Text under study
* * *

Abstract
Predicting which cryptic-donors may be activated by a genetic variant is notoriously difficult. Through analysis of 5,145 cryptic-donors activated by 4,811 variants (versus 86,963 decoy-donors not used; any GT or GC), we define an empirical method predicting cryptic-donor activation with 87% sensitivity and 95% specificity. Strength (according to four algorithms) and proximity to the authentic-donor appear important determinants of cryptic-donor activation. However, other factors such as auxiliary splicing elements, which are difficult to identify, play an important role and are likely responsible for current prediction inaccuracies. We find that the most frequent mis-splicing events at each exon-intron junction, mined from 40,233 RNA-sequencing samples, predict with remarkable accuracy which cryptic-donor will be activated in rare disease. Aggregate RNA-Sequencing splice-junction data provides an accurate, evidence-based method to predict variant-activated cryptic-donors in genetic disorders, assisting pathology consideration of possible consequences of a variant for the encoded protein and RNA diagnostic testing strategies.
Competing Interest Statement
S.T.C. and H.J. are named inventors of Intellectual Property (IP) described in part within this manuscript owned jointly by the University of Sydney and Sydney Children's Hospitals Network. S.T.C. is director of Frontier Genomics Pty Ltd (Australia) who have licenced this IP. S.T.C. receives no payment or other financial incentives for services provided to Frontier Genomics Pty Ltd (Australia). Frontier Genomics Pty Ltd (Australia) has no existing financial relationships that will benefit from publication of these data. The remaining co-authors declare no conflicts of interest.

* * *

Listed entries

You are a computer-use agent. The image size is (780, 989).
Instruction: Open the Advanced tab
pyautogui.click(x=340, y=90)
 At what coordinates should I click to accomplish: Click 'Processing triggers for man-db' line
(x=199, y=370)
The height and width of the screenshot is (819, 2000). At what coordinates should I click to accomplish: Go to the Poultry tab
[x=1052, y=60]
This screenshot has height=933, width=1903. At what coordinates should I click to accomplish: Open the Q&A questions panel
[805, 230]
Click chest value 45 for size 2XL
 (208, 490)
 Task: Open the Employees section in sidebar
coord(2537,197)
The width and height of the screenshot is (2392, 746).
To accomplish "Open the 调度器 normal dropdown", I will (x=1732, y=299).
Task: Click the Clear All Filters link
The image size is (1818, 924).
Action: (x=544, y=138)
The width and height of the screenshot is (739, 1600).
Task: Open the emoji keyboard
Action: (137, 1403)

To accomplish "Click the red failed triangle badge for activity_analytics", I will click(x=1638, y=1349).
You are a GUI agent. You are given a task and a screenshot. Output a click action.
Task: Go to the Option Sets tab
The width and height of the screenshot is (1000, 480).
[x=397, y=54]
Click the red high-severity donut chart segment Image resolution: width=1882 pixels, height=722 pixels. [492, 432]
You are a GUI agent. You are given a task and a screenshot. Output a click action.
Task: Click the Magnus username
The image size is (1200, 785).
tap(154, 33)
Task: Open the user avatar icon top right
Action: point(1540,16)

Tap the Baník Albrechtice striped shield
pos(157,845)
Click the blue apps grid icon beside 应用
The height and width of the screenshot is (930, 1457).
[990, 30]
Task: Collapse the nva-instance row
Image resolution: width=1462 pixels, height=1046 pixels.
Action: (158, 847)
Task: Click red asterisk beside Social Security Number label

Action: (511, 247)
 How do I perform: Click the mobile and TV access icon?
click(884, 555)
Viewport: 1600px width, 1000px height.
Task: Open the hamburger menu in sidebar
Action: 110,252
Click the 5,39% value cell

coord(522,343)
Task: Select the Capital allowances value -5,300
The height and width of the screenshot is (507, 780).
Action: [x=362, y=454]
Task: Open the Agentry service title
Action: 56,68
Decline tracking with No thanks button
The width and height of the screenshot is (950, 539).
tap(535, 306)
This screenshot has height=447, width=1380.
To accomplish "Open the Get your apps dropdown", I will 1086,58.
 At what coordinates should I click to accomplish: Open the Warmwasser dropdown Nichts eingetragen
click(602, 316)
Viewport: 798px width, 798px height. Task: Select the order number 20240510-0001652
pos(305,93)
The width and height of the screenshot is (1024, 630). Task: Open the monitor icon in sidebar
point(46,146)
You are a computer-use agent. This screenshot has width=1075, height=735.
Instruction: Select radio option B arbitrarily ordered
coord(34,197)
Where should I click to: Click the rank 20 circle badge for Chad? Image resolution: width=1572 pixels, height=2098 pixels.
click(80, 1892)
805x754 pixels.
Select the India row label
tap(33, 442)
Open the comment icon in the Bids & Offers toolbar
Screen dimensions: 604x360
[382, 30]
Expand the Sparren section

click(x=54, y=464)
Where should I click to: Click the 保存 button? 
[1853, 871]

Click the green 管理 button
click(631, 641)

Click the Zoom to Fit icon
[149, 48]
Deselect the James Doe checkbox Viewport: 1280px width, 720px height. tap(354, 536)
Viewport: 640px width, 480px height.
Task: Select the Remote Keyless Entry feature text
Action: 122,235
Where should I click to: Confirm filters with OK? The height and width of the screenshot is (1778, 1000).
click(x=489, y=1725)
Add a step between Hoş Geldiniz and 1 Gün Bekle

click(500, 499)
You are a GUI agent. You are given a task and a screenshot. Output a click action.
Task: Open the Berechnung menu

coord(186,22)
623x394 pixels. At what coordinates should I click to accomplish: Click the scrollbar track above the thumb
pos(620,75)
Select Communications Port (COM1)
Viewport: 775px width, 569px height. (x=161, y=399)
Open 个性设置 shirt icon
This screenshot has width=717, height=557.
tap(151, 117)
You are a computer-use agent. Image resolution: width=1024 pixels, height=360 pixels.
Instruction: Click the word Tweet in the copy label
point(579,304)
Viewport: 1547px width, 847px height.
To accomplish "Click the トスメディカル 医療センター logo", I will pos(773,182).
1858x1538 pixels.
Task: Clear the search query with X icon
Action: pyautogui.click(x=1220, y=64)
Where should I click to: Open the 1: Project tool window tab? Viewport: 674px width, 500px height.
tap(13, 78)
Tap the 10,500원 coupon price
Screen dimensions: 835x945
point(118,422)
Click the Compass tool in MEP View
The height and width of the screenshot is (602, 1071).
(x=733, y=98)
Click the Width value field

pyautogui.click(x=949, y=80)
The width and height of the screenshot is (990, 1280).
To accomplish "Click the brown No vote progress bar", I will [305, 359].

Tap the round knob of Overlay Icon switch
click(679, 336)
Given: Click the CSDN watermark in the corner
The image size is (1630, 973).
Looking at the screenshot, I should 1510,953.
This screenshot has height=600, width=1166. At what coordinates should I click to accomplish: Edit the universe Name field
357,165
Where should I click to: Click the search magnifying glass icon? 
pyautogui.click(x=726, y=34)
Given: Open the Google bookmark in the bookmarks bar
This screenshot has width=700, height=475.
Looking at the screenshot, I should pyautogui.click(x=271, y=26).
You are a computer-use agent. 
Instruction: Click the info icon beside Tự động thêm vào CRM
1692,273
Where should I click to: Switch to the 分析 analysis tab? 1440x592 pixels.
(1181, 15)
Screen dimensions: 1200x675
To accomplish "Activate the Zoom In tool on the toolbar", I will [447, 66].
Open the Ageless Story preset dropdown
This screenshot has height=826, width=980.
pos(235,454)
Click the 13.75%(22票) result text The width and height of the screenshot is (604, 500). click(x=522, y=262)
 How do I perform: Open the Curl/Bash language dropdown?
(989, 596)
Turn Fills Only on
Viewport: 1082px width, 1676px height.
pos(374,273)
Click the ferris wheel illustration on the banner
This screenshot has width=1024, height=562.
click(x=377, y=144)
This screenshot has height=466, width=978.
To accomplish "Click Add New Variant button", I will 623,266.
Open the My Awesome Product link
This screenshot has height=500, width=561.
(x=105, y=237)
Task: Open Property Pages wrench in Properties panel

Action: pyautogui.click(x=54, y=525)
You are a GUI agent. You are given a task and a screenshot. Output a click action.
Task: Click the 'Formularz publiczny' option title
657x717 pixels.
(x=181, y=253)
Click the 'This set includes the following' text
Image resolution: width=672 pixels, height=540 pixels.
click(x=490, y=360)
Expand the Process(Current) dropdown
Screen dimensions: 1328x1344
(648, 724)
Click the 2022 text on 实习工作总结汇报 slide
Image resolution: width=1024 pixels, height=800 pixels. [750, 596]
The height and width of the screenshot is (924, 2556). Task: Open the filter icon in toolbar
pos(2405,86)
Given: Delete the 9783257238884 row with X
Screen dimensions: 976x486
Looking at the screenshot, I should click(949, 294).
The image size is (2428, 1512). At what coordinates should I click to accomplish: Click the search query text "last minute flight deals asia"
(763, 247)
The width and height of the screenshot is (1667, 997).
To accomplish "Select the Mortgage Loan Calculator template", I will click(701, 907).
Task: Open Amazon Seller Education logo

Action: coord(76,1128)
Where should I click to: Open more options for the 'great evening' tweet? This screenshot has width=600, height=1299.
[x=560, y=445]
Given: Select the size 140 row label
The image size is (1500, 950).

* * *

The task
Please list every organization named in the cryptic-donor text above.

Solution to the problem
University of Sydney
Sydney Children's Hospitals Network
Frontier Genomics Pty Ltd (Australia)